*Brano di testo*.
§

La morte di Giovanni Corrao, chiunque sia stato il mandante, aumentò ulteriormente il malcontento dell’opinione pubblica siciliana; per cui, il governo sabaudo, per mantenere sotto controllo la situazione, spedì a Palermo Giuseppe Govone.
Govone, che aveva partecipato alla repressione dei moti di Genova del 1849 e al successivo saccheggio della città, aveva servito, come una sorta di agente segreto, al servizio dell’Impero Ottomano ai tempi della guerra di Crimea. Tornato in Piemonte, data la sua esperienza con i turchi, fu messo a capo dell’ Ufficio d’Informazioni e delle Operazioni Militari, il primo servizio informazioni militari italiano.
Dopo la Seconda Guerra di Indipendenza, partecipò alla repressione dei guerriglia filo borbonica in Sud Italia, il cosiddetto brigantaggio: segnato da quell’esperienza, Govone fece l’errore di confondere il confondere il contesto siciliano, profondamente diverso, con quello calabro lucano.

§

*Materiale fornito*.
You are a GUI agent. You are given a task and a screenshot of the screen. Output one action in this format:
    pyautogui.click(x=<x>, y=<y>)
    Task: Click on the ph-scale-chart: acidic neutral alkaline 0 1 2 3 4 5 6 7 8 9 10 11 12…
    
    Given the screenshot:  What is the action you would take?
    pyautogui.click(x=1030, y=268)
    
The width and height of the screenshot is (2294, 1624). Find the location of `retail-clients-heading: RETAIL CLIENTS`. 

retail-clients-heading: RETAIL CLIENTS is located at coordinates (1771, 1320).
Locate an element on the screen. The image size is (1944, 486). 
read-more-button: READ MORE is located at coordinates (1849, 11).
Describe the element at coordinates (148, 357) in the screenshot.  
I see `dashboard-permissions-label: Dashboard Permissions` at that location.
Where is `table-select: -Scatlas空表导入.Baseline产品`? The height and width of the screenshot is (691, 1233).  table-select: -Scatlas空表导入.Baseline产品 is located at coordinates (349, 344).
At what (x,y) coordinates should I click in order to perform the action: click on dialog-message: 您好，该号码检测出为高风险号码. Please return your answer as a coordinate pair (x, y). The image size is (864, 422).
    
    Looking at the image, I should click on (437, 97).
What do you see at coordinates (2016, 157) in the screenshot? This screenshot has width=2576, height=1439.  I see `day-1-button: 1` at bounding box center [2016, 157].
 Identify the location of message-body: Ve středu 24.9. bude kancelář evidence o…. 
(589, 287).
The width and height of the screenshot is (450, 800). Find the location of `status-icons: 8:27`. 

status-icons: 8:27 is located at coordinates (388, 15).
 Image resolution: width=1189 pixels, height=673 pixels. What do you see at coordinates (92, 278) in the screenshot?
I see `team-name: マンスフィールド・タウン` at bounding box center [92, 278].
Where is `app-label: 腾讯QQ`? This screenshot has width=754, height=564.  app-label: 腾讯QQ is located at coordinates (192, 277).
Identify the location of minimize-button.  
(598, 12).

§

*Domande di studio*.
(a) Secondo il brano su Giuseppe Govone, a capo di quale ufficio fu messo Govone una volta tornato in Piemonte?
(b) Trascrivi dal brano su Giuseppe Govone il passo compreso tra "La morte di" e "Palermo Giuseppe Govone.", estremi inclusi.

*Soluzioni degli esercizi*.
(a) Fu messo a capo dell’Ufficio d’Informazioni e delle Operazioni Militari, il primo servizio informazioni militari italiano.

(b)
La morte di Giovanni Corrao, chiunque sia stato il mandante, aumentò ulteriormente il malcontento dell’opinione pubblica siciliana; per cui, il governo sabaudo, per mantenere sotto controllo la situazione, spedì a Palermo Giuseppe Govone.